Mobile Phone Application Data ("App Data") correlates to certain company financials and given its high (daily) measurement frequency, it can be used to regularly update and predict estimates for these metrics.
The following article, using Isracard Ltd. as an example, explains how:
to identify relevant Apps
to evaluate the quality of the App Data
to predict financial metrics as stated in company quarterly reports using App Data
38% of Isracard Ltd.’s revenues come from credit card holders
Isracard Ltd. is a credit card company. It is active in the fields of issuing and clearing various branded debit cards and in financing. The company charges users of its services fixed annual fees and commissions on transactions.
In 2018, 44% of Isracard Ltd.’s revenues came from businesses while 38% of its revenues came from credit card holders, this is important to note in the context of App Data.
Isracard’s main Android apps
Isracard's Clients can use mobile apps published by Isracard in several ways. The table below shows the main Isracard Android apps (this info can be easily found on the Google Play Store or the Apple App Store):
Isracard Ltd. has two apps with over 100’000 downloads for Android: “Isracard” and “American Express”. In this analysis we only use data from the “Isracard” app. Note that this app is intended for Isracard credit card holders. The analysis can definitely be improved by including the “American Express” app as it also has a significant number of downloads, and Isracard's Apple apps. Its unclear if the data for the other Android apps will be of good quality given their low ratings and downloads numbers.
Evaluating App Data Quality for the “Isracard” app
Apps need to be ranked in the public Google Play Store Ranking for app data providers to be able to estimate downloads. Thus we need to know how often the app is ranked in the period we are interested in.
To understand this we first purchase historical app rankings data for the Android Isracard App in the Israeli app store (as most of Isracard's clients are based in Israel):
In the period of analysis the app was ranked an average of 97% of days each quarter (in the Google Play Store “finance” category ranking) indicating that download data will be available for almost all days. We thus move on and purchase download data for the Isracard App in Israel.
The table below shows the app download data combined with Isracard's financial metrics.

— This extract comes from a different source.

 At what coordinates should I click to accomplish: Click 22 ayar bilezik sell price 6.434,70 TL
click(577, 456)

The estimated precision data (supplied by this data provider together with the downloads data) gives us a further indication of thee quality of the download estimates. In this case the average precision is 70% per quarter (note that the precision becomes higher in later quarters). The data thus looks to be quite reliable.

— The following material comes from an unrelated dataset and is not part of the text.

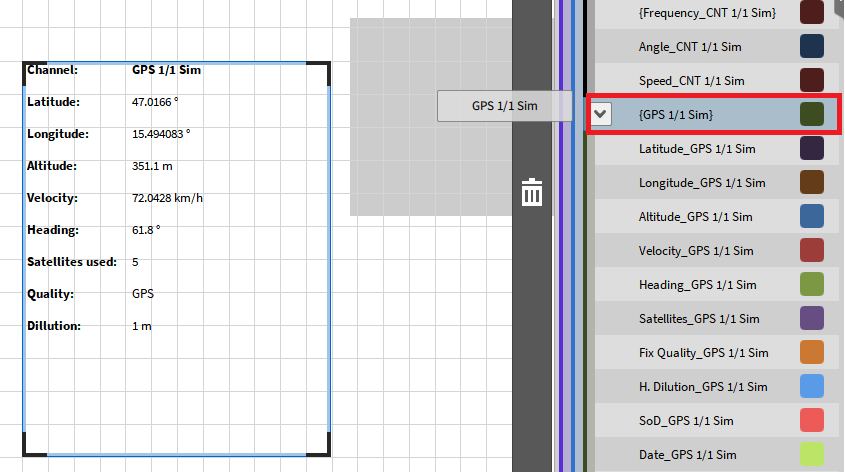Click the Satellites_GPS purple color swatch
The image size is (845, 472).
pos(812,318)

The plot below shows how the daily app download data and precision evolve over time for the Isracard App.
App Downloads predictive of both Revenue from Card Holders and Total Revenue
Finally we test the predictive power of the Change in App Downloads against the Change in Revenue from Credit Card Holders (as the app is in fact intended for Card Holders) and the Change in Total Revenue.
The image below gives the results of these two regressions:
The results show that App Downloads are a significant predictor of both Isracard Ltd.'s Change in Revenue from Credit Card Holders and Isracard Ltd.'s Total Revenue:
P-values are shown to be 0.48% and 3.5% respectively,
correlations are 73% and 59% respectively
R squared values are 53% and 34% respectively
As expected Changes in App Downloads are much more informative of Change in Revenue from Card Holders, but also informative of Change in Total Revenue.
Further analysis using business intended and iOS apps should be performed to complete the picture.